* WHAT YOU NEED TO DO: Edit the post below about the unstable computer: write out everything from "Also, if I go" down to "the clock again." again, with "Fail-Safe" changed to "Standard".

* SELECTED EXTRACT:
I had the system tested at a local shop back in April, and was told the
motherboard was the problem because the system would run stable if all of my
components were installed on a different board. Sent the board back to Soyo
($56 shipping) and was told by them (after losing my motherboard for 5 days,
and then another 5 days of testing and phone calls) that there was nothing
wrong with it, and they sent it back. After that I talked to Kingston and
they agreed to replace all 3 of my Ram. I currently am only using 2 of the
chips because the system seems more unstable when the third is installed. I
have the most recent drivers installed for all of my components except for
the motherboard. The motherboard drivers are up to date except for the BIOS.
When I flash the BIOS with the most recent version, the system becomes
extremely unstable. The current BIOS is one step back from the most recent.
Also, if I go into the BIOS and load the Fail-Safe settings, the system will
not boot past POST for more than about 10 seconds, in which time I have to
race the clock to load the BIOS load the Optimized Defaults, and Save and
Exit or else reset the BIOS via jumper and attempt to beat the clock again.

* DATA ENTRIES:
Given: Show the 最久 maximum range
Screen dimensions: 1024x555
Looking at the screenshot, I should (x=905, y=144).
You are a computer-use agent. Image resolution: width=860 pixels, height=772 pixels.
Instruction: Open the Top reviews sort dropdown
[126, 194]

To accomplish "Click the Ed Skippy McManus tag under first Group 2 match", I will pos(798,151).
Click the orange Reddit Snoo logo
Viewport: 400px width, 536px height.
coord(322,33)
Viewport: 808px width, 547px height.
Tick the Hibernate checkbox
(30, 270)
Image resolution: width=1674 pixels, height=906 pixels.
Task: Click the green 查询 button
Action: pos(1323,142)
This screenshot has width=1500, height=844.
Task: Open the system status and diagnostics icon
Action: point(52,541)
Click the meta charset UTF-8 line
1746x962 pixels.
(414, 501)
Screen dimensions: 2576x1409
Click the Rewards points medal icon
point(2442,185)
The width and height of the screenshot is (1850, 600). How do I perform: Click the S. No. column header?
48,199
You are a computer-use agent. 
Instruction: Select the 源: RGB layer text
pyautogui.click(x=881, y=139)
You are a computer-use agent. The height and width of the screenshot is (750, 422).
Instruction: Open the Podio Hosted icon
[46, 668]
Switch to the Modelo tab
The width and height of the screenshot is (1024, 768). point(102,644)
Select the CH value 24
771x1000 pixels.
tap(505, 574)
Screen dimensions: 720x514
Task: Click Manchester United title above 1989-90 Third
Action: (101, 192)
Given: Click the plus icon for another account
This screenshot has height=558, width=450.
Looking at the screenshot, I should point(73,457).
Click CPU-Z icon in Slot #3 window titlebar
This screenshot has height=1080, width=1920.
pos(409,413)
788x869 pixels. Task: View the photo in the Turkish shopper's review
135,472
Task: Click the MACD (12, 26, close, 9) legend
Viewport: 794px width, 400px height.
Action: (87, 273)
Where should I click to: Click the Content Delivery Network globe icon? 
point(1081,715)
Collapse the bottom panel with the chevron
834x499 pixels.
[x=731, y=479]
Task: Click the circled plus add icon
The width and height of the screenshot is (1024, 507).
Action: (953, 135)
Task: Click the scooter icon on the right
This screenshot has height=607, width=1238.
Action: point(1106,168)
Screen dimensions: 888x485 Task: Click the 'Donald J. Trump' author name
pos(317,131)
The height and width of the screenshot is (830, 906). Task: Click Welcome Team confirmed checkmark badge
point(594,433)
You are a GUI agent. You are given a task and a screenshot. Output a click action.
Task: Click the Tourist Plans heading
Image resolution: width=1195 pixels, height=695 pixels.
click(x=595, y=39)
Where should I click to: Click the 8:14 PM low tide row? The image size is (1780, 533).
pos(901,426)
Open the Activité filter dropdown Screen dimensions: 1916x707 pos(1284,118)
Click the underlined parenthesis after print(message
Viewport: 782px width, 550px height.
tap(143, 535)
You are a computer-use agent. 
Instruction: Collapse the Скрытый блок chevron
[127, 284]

* FINISHED EXERCISE:
Also, if I go into the BIOS and load the Standard settings, the system will
not boot past POST for more than about 10 seconds, in which time I have to
race the clock to load the BIOS load the Optimized Defaults, and Save and
Exit or else reset the BIOS via jumper and attempt to beat the clock again.